Lesotho is staging early elections to restore order after a coup attempt, but there is concern that a rejection of the results by some parties could spark more violence, jeopardising hopes of improvement for the country's poor majority.
Lesothoans are set to hit the polls on Saturday amid fears that the early parliamentary elections aimed at restoring order following a coup attempt could plunge the southern African kingdom into yet more instability and violence.
Nearly five months after soldiers raided Prime Minister Tom Thabane's residence and police headquarters, tension is still running high in the capital Maseru, with a shoot-out between soldiers and the premier's bodyguards killing one person earlier this month.
"One of the big [political] players ... could challenge the result and that could lead to violence," says Dimpho Motsamai of South Africa's Institute for Security Studies (ISS).
Assassination attempts
While the Southern African Development Community (SADC) says the August raids "bore the hallmarks of a coup," the army says they were aimed at disarming rogue elements within the police force who were preparing to supply weapons to some political parties.
Thabane subsequently fled to South Africa, which surrounds the landlocked country of about 2 million residents ruled by King Letsie III, whose duties are mainly ceremonial.
The SADC brokered a solution to the crisis which resulted in the renegade army chief who allegedly spearheaded the coup attempt being sidelined and the elections being moved forward by two years.
Three major political parties - two of which form part of Thabane's coalition government - are vying for votes in the mountainous country roughly the size of Belgium, where nearly 60 per cent of the residents live below the poverty line, according to the World Bank.
Lesotho has a long history of political unrest, having endured coups, changes of kings and assassination attempts against politicians since independence from Britain in 1966.
Anti-corruption campaign
Elections have often been followed by violence, with a South African military intervention to quell rioting claiming about 60 lives in 1998.
A peaceful transition of power in 2012 and the formation of the country's first ever coalition government raised hopes of stability.
But the three-party coalition ran into trouble in June 2014, when Thabane's deputy Mothetjoa Metsing announced a vote of no confidence against the premier.
Thabane dissolved parliament and only reconvened it under pressure from the SADC in October.
Analysts say the strife could be related to Thabane's anti-corruption campaign, which threatened to implicate Metsing.
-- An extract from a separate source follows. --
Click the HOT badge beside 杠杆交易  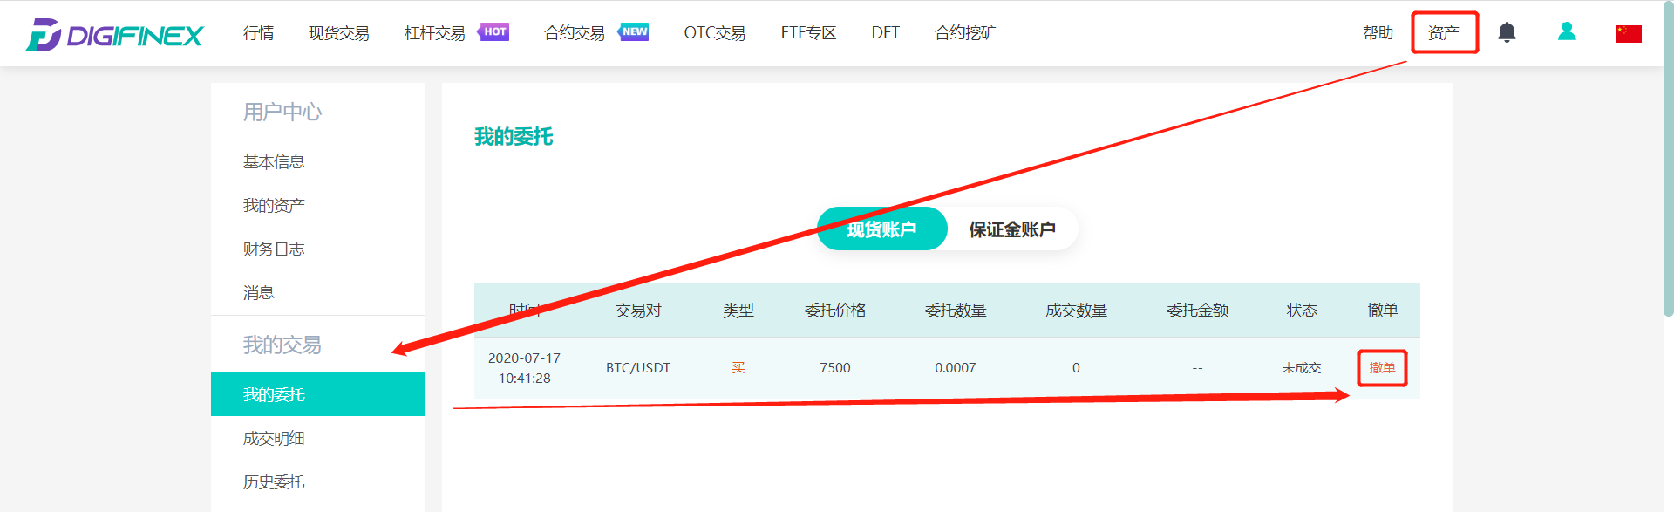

The deputy premier is under investigation for his alleged involvement in the coup attempt.
The main political parties have their allies in the security forces, with many in the police force seen as siding with Thabane while Metsing enjoys support within the military, according to the IISS.
No opinion polls are carried out in Lesotho, where the three main parties have campaigned fiercely for votes, says government spokesman Ramakhula Ramakhula.
Fears of violence
They are Thabane's All Basotho Convention (ABC), Metsing's Lesotho Congress for Democracy (LCD) and the main opposition party, former prime minister Pakalitha Mosisili's Democratic Congress (DC).
None of the parties is likely to get enough votes to govern alone, Ramakhula says.
The army has promised to keep soldiers in the barracks on polling day to allay fears of violence, but questions remain as to what will happen after the publication of results.
The elections are expected to be transparent, but "shortfalls in the logistics could be enough for some parties to question the outcome", Motsamai said.
Further political instability would weaken hopes of improvement of the economy, based mainly on farming, customs income, a declining textile industry and the sale of water to South Africa in a multibillion-dollar joint water project completed in the 1990s.